Une position de médiateur dans un contexte tendu
Nabih Berri, président du Parlement libanais et figure politique influente, a récemment réaffirmé l’importance d’élire un président consensuel pour mettre fin à la vacance présidentielle. Lors d’une déclaration relayée par Ad Diyar(09/01/2025), il a souligné que « la stabilité politique passe par l’unité nationale et le dialogue ». Ses propos interviennent à un moment où le Liban fait face à une paralysie institutionnelle sans précédent, aggravée par une crise économique dévastatrice.
Berri face aux divisions parlementaires
Depuis le début de la crise, Nabih Berri joue un rôle central en tant que médiateur entre les différents blocs politiques. D’après Al Bina’ (09/01/2025), son objectif principal est d’empêcher un éclatement total des institutions parlementaires en maintenant un minimum de dialogue entre les factions opposées. Cependant, les divisions restent profondes, notamment entre les forces soutenues par le Hezbollah et celles favorables à une ligne plus alignée sur les intérêts occidentaux, comme le souligne Al Joumhouriyat (09/01/2025).
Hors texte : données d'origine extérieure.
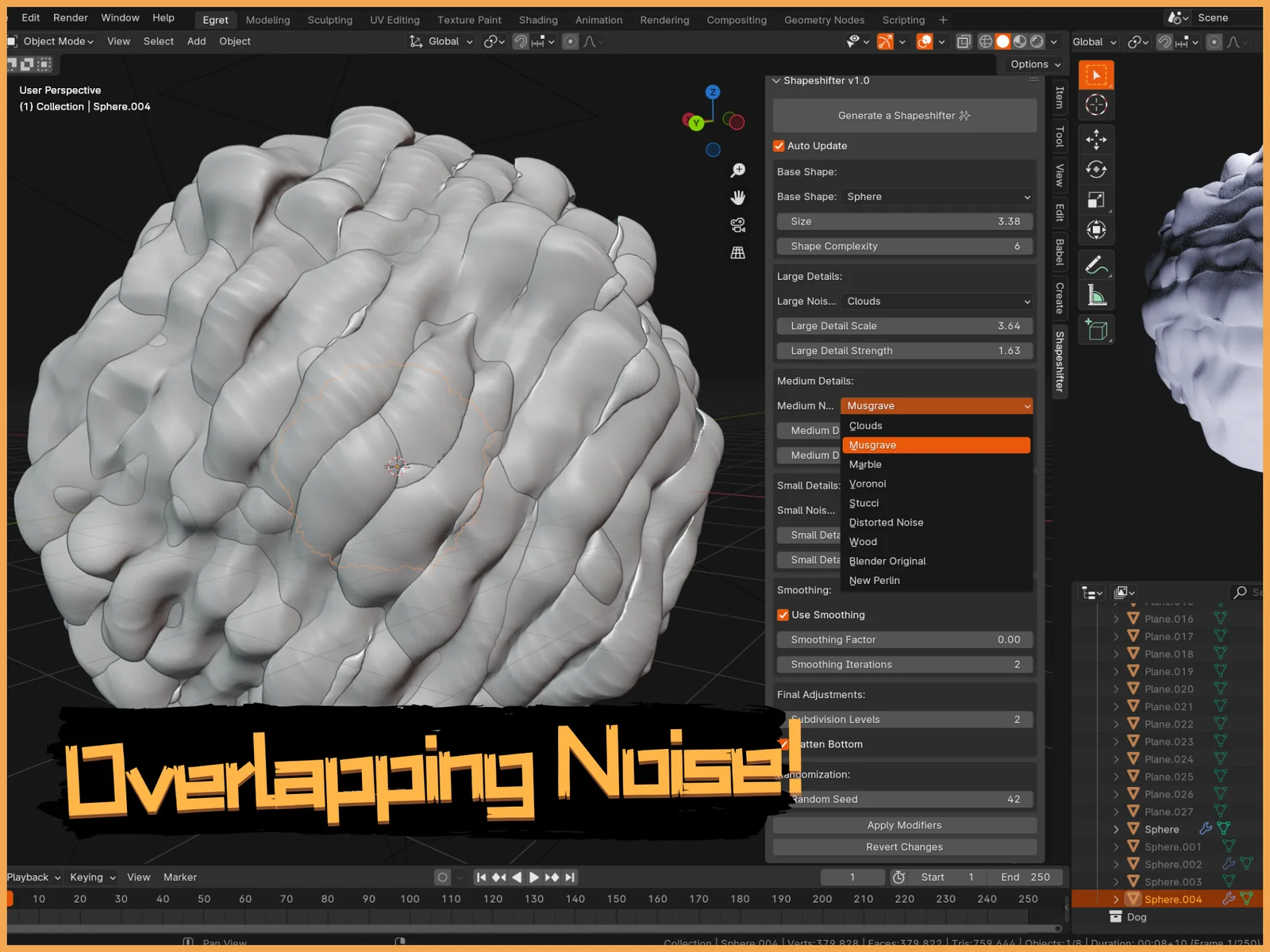Viewport: 1270px width, 952px height.
Task: Select the Scale tool
Action: click(1096, 199)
Un plaidoyer pour Joseph Aoun
Le soutien croissant à la candidature de Joseph Aoun, commandant en chef de l’armée libanaise, a été évoqué par Nabih Berri comme une opportunité de consensus. Selon Al 3arabi Al Jadid (09/01/2025), il a décrit Aoun comme une figure capable de transcender les divisions confessionnelles et de rétablir la confiance des citoyens dans les institutions. Toutefois, Berri a également mis en garde contre les risques de blocage si un accord n’est pas trouvé rapidement.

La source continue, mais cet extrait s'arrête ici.